Segment Start: MATERIAL FOR THIS EXERCISE

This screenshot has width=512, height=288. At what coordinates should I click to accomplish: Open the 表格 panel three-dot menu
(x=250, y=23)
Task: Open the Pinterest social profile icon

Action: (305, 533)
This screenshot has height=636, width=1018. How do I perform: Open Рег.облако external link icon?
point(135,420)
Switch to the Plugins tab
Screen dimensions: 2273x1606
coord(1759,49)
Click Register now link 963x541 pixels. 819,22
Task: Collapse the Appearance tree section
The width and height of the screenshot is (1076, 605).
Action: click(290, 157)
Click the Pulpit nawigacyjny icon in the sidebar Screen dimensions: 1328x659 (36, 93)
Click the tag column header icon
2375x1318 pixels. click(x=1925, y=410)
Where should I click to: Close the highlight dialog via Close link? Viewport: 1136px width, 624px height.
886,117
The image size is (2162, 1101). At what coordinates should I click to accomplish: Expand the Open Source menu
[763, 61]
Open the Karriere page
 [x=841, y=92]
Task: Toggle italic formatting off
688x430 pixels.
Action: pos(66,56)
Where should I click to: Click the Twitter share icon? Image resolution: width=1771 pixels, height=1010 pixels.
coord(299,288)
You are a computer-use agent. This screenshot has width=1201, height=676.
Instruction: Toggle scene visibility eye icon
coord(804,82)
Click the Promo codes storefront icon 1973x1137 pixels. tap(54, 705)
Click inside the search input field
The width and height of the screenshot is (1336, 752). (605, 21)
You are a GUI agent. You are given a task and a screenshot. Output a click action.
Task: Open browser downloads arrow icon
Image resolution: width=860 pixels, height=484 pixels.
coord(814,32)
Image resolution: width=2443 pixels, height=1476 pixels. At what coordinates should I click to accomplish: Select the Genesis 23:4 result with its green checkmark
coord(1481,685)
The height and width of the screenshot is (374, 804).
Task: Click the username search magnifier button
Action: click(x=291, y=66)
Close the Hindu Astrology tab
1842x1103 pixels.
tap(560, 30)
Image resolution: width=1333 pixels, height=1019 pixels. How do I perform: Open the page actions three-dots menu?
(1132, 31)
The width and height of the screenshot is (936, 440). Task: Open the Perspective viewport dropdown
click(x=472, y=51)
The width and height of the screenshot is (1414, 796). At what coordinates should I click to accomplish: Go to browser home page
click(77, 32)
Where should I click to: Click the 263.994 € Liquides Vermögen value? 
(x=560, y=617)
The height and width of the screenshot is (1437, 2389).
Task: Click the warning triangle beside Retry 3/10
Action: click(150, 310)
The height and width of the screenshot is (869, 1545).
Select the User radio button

Segment End: MATERIAL FOR THIS EXERCISE

▸ DESCRIPTION OF THE TASK: Repeat the data above. Change nothing.

▸ ANSWER FOR THE TASK:
This screenshot has width=512, height=288. At what coordinates should I click to accomplish: Open the 表格 panel three-dot menu
(x=250, y=23)
Task: Open the Pinterest social profile icon

Action: (305, 533)
This screenshot has height=636, width=1018. How do I perform: Open Рег.облако external link icon?
point(135,420)
Switch to the Plugins tab
Screen dimensions: 2273x1606
coord(1759,49)
Click Register now link 963x541 pixels. 819,22
Task: Collapse the Appearance tree section
The width and height of the screenshot is (1076, 605).
Action: click(290, 157)
Click the Pulpit nawigacyjny icon in the sidebar Screen dimensions: 1328x659 (36, 93)
Click the tag column header icon
2375x1318 pixels. click(x=1925, y=410)
Where should I click to: Close the highlight dialog via Close link? Viewport: 1136px width, 624px height.
886,117
The image size is (2162, 1101). At what coordinates should I click to accomplish: Expand the Open Source menu
[763, 61]
Open the Karriere page
 [x=841, y=92]
Task: Toggle italic formatting off
688x430 pixels.
Action: pos(66,56)
Where should I click to: Click the Twitter share icon? Image resolution: width=1771 pixels, height=1010 pixels.
coord(299,288)
You are a computer-use agent. This screenshot has width=1201, height=676.
Instruction: Toggle scene visibility eye icon
coord(804,82)
Click the Promo codes storefront icon 1973x1137 pixels. tap(54, 705)
Click inside the search input field
The width and height of the screenshot is (1336, 752). (605, 21)
You are a GUI agent. You are given a task and a screenshot. Output a click action.
Task: Open browser downloads arrow icon
Image resolution: width=860 pixels, height=484 pixels.
coord(814,32)
Image resolution: width=2443 pixels, height=1476 pixels. At what coordinates should I click to accomplish: Select the Genesis 23:4 result with its green checkmark
coord(1481,685)
The height and width of the screenshot is (374, 804).
Task: Click the username search magnifier button
Action: click(x=291, y=66)
Close the Hindu Astrology tab
1842x1103 pixels.
tap(560, 30)
Image resolution: width=1333 pixels, height=1019 pixels. How do I perform: Open the page actions three-dots menu?
(1132, 31)
The width and height of the screenshot is (936, 440). Task: Open the Perspective viewport dropdown
click(x=472, y=51)
The width and height of the screenshot is (1414, 796). At what coordinates should I click to accomplish: Go to browser home page
click(77, 32)
Where should I click to: Click the 263.994 € Liquides Vermögen value? 
(x=560, y=617)
The height and width of the screenshot is (1437, 2389).
Task: Click the warning triangle beside Retry 3/10
Action: click(150, 310)
The height and width of the screenshot is (869, 1545).
Select the User radio button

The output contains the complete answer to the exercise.